Sustainability and the Return of Commerce

As a species, we are as greedy as we are fecund. We have a tendency towards wanting more, sooner. In moderation and isolation, those can be useful traits, the sort of impulses that drive innovation and progress. But we generally lack the ability to limit ourselves to moderation (oh, look, there’s that greedy gene again) and in any case, we do not live in isolation.
Some have been linking the circumstances that led to the outbreak of the coronavirus pandemic with profound questions around the sustainability of the way we chose to live on earth: our constant demand for more products, more land, more convenience at almost any price. If you discount conspiracy theories about COVID-19 being a creation released (whether intentionally or by accident) from a Chinese lab, it is possible it isn’t new at all, simply unencountered, until habitat displacement pushed the bats carrying it out of the forests and into our towns.
It seems like a good time, therefore, to look a little more deeply at green business issues in Hungary. Here, too, COVID-19 and the way we work and live are linked. For several years, Hungary’s office buildings have been exclusively built to ever stricter green accreditation standards.

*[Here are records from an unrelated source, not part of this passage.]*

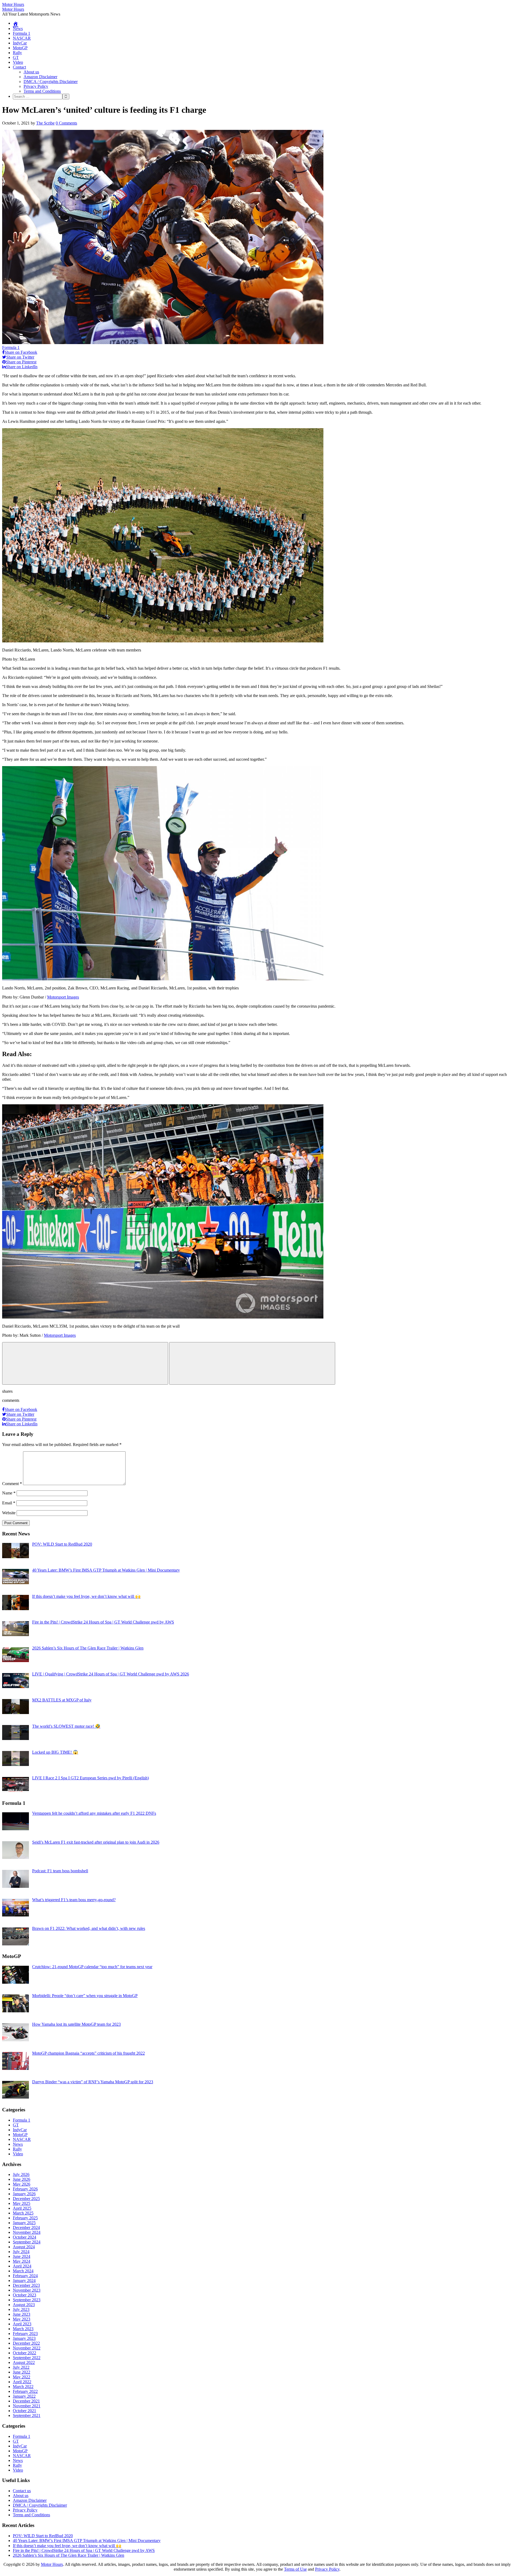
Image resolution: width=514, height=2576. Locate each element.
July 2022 (21, 2367)
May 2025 (21, 2203)
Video (18, 62)
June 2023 (21, 2314)
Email (8, 1503)
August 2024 (24, 2246)
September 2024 (26, 2242)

But do we really need them at all? Will the realization we can work from home quite adequately render them surplus to requirements? Or will we still need offices (as one developer and one local head of a major multinational company have both separately told me), if only as a meeting point, a resource center and place for team building and creative interaction?
It is too soon to definitively answer those questions right now, but you will find plenty of food for thought inside, and not just about office life. We also offer you, for example, the seemingly counterintuitive argument that one measure of success for the ongoing campaign to repopulate the Danube with sturgeon will be the return of commercial fishing, albeit on a sustainable level.
The return of commerce is something we all look forward to, and surely no nation more so than Germany, which took over the rotating Presidency of the Council of the European Union on July 1. According to the website of #EU2020DE, the mission statement for its six-month occupation of the hot seat is a desire to see the EU “emerge from the current crisis stronger, more united and with a new sense of solidarity.” I think we can all say “Amen” to that.
Germany has always been a major player in Hungary’s post-communist economic recovery, a fact based largely on simple geography and initial cost advantages. But there was also an element of gratitude for the role Hungary played in letting East Germans through its borders as the Iron Curtain crumbled, and further back as a place where West and East Germans could meet on the shores of Lake Balaton.
Political relations between Budapest and Berlin might well be frostier nowadays, but there is still plenty of bilateral trade (COVID aside). Since 2014, the Hungarian Investment Promotion Agency has negotiated 123 German projects, worth EUR 6.6 billion in FDI volume, and creating 28,000 jobs. As HIPA tells us inside, there are now some 300,000 Hungarians employed in around 6,000 German-owned firms. A good time then, to check in with investors such as Penny Market and Lufthansa Technik and, indeed, the German chamber, celebrating 100 years since the founding of its predecessor body.